Quercetin promotes cell apoptosis and inhibits the expression of MMP-9 and fibronectin via the AKT and ERK signalling pathways in human glioma cells

•  Quercetin can inhibit glioma cell viability and migration and promote apoptosis. 
•  Promotion of cell senescence and apoptosis by quercetin was observed. 
•  Levels of p-AKT, p-ERK, Bcl-2 and MMP-9 were significantly suppressed by quercetin. 
•  Quercetin may inhibit glioma growth by suppressing ERK and AKT signaling pathways.

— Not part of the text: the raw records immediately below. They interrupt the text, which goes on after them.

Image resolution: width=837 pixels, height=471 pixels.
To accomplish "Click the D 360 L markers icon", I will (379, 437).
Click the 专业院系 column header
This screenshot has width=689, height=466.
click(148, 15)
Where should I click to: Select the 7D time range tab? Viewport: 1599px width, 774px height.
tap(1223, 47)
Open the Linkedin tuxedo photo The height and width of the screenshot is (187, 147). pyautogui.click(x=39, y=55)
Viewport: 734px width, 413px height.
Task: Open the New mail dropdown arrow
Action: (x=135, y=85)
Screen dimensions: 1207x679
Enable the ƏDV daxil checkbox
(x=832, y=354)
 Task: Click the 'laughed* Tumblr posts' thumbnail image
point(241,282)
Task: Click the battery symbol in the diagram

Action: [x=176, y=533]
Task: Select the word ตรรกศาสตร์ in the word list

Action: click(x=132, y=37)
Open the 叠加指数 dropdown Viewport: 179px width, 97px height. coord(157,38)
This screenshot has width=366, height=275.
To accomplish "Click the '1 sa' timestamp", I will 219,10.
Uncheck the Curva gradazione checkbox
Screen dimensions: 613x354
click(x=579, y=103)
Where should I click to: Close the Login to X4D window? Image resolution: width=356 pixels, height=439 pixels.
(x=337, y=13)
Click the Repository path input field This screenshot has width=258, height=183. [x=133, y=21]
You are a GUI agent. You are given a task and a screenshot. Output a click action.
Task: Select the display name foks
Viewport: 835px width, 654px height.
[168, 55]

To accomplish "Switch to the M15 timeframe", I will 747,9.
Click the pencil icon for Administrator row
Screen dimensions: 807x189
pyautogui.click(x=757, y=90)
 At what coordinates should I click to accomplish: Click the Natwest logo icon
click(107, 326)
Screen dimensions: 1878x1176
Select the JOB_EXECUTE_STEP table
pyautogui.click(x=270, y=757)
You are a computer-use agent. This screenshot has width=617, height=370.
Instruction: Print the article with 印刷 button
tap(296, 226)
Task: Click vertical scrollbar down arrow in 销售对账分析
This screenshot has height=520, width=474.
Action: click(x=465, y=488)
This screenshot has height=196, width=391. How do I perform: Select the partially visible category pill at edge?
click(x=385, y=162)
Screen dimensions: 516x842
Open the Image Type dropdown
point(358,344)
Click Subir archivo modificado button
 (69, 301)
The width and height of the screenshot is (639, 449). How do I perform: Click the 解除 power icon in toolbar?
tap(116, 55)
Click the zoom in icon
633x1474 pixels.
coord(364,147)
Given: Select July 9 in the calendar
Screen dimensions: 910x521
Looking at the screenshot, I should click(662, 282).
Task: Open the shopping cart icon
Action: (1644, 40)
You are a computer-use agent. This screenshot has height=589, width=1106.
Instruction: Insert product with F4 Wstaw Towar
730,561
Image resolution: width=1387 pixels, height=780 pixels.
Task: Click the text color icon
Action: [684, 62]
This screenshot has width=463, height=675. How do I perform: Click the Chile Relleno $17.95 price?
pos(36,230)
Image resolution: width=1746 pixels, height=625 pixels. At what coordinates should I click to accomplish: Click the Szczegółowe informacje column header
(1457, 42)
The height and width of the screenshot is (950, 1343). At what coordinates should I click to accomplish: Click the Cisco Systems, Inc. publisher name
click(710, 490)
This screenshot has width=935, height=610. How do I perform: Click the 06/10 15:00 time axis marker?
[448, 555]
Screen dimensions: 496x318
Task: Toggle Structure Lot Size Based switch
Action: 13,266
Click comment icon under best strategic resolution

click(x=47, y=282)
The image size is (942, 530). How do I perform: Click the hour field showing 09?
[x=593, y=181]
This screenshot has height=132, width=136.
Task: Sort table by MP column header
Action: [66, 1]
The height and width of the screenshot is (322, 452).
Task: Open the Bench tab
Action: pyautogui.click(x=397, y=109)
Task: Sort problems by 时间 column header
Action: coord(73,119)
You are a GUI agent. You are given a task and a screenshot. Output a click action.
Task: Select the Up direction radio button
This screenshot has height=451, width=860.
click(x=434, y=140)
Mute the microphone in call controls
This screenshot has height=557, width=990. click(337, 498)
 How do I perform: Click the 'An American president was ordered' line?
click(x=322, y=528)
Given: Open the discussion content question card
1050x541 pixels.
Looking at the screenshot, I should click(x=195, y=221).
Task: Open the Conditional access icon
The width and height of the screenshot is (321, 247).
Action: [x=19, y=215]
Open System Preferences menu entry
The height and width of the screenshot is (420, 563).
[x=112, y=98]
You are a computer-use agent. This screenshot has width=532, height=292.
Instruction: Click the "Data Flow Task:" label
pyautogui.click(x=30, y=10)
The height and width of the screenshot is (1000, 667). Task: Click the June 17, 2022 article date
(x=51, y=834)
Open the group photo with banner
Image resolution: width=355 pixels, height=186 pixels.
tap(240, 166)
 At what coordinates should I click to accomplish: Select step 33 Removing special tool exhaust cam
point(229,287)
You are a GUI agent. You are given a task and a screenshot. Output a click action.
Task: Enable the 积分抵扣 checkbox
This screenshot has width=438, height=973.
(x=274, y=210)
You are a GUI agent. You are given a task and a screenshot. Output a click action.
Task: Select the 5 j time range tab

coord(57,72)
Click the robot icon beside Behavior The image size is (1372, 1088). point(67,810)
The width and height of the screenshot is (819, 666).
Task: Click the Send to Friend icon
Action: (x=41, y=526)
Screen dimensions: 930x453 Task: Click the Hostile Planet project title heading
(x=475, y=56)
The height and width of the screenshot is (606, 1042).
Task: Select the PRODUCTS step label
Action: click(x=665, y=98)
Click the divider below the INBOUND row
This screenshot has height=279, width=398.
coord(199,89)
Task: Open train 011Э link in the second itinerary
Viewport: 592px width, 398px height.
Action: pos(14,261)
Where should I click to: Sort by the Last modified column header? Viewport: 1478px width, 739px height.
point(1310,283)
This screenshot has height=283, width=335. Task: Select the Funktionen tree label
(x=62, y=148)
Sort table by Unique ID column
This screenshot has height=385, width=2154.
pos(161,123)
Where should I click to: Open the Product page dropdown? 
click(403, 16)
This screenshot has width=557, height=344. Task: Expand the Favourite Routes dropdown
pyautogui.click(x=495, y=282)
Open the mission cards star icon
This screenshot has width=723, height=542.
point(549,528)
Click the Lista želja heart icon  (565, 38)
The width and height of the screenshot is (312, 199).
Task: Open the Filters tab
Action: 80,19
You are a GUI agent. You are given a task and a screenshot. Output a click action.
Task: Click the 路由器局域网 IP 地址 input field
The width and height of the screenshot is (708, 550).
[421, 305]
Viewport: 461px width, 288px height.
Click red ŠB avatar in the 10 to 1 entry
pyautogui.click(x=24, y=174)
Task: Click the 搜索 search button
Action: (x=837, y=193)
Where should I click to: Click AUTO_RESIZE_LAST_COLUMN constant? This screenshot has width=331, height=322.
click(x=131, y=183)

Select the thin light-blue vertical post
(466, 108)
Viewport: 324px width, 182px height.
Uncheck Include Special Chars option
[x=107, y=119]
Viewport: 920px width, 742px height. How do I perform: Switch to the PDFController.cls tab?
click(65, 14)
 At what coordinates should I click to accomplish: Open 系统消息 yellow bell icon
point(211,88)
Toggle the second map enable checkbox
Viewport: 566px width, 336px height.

Gliomas are the most common and malignant primary brain tumours and are associated with a poor prognosis despite the availability of multiple therapeutic options. Quercetin, a traditional Chinese medicinal herb, is an important flavonoid and has anti-cancer activity. Here, we evaluated whether quercetin could inhibit glioma cell viability and migration and promote apoptosis. The treatment of U87-MG glioblastoma and U251 and SHG44 glioma cell lines with different concentrations of quercetin inhibited cell viability in a dose-dependent manner. Wound healing assays indicated that quercetin significantly decreased glioma cell migration. β-galactosidase staining, DNA staining and Annexin V-EGF/PI double staining assays demonstrated that quercetin promoted cell senescence and apoptosis. In addition, the protein levels of p-AKT, p-ERK, Bcl-2, matrix metallopeptidase 9 (MMP-9) and fibronectin (FN) were significantly reduced following quercetin treatment. Therefore, we conclude that quercetin might inhibit the viability and migration and promote the senescence and apoptosis of glioma cells by suppressing the Ras/MAPK/ERK and PI3K/AKT signalling pathways. Quercetin might be a potential candidate for the clinical treatment of glioma.